I held her on the ride to the ER, where they'd keep her until I could take her home to Sedona, & bury her next to Gizmo, under the big pine, in the backyard, where I can see their memorial stones from my bedroom. The ER tech was very compassionate & gave me a private room to say goodbye. My parents & I spent a few more moments tucking her in her blanket with her sock & ball, & they literally had to drag me out of that room. I kept stopping the tech in the door asking to let me see her face again. She looked so perfect lying wrapped up with her little gray nose showing. My mom finally helped me leave that room as I sobbed like a baby & it broke my heart all over again.

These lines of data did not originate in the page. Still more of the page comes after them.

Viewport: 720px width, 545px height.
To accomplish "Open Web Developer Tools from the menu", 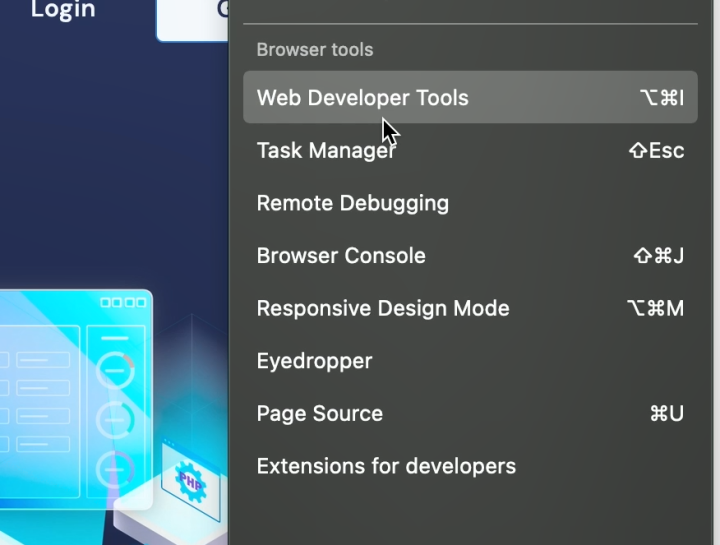I will coord(362,98).
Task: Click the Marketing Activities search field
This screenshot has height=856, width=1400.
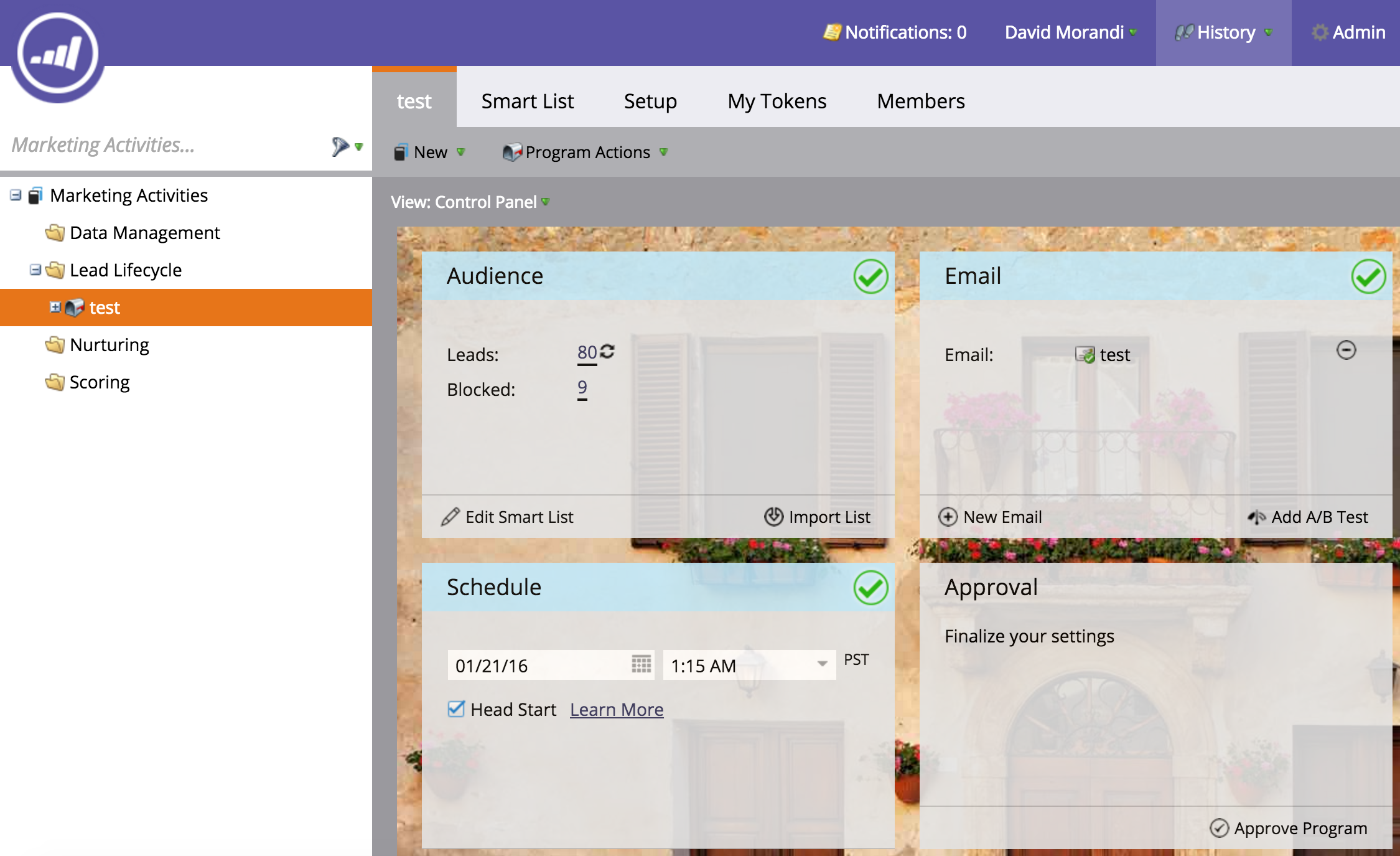Action: click(x=162, y=145)
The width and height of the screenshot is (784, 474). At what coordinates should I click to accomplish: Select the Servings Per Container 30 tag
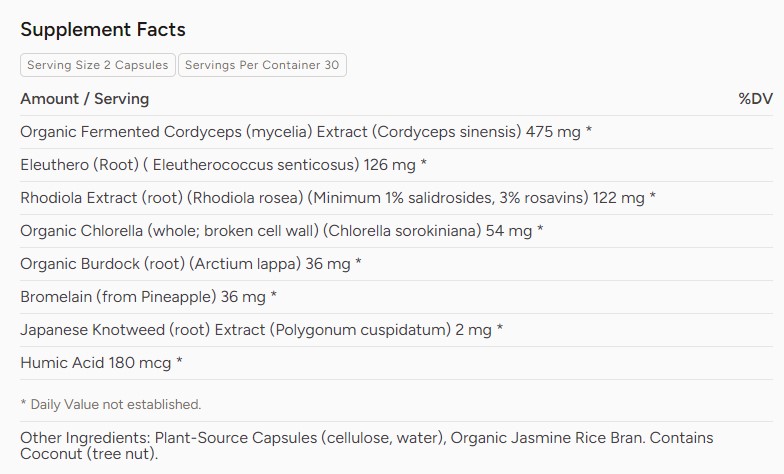click(262, 65)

I'm hurting so bad, I can't believe how much I miss her. When I woke this morning & turned to the nightstand, I couldn't believe she wasn't there, on her heated bed, opening those gorgeous, blue crossed eyes to greet me. She wasn't there to pull over onto my chest for her usual chin rubs, snuggles & my nose & forehead kiss with her sandpaper tongue. The toughest time was at sunset tonight, when I relived yesterday's moments. The soft breeze, the vivid red & orange sun streaks were the same, but she wasn't there basking in the last rays. I couldn't bear the sense of loneliness & deep pain. I know she's at peace, but I'm not. I know that I put her needs before mine, that she wasn't happy living & was starting to suffer, but it doesn't help me cope. Intellectually, I knew it was time to let her go, but emotionally, I wanted to hold on to her forever. I had hoped & prayed for her to have a peaceful passing, which she did, & now I pray for strength to survive this loss, to beat the depression & the hopelessness I feel about waking up tomorrow. I have no idea how to go on without her. For now, I need to cry & figure out how to go on.

Thank you Kitty Grey for the best years of my life. You were the best part of me.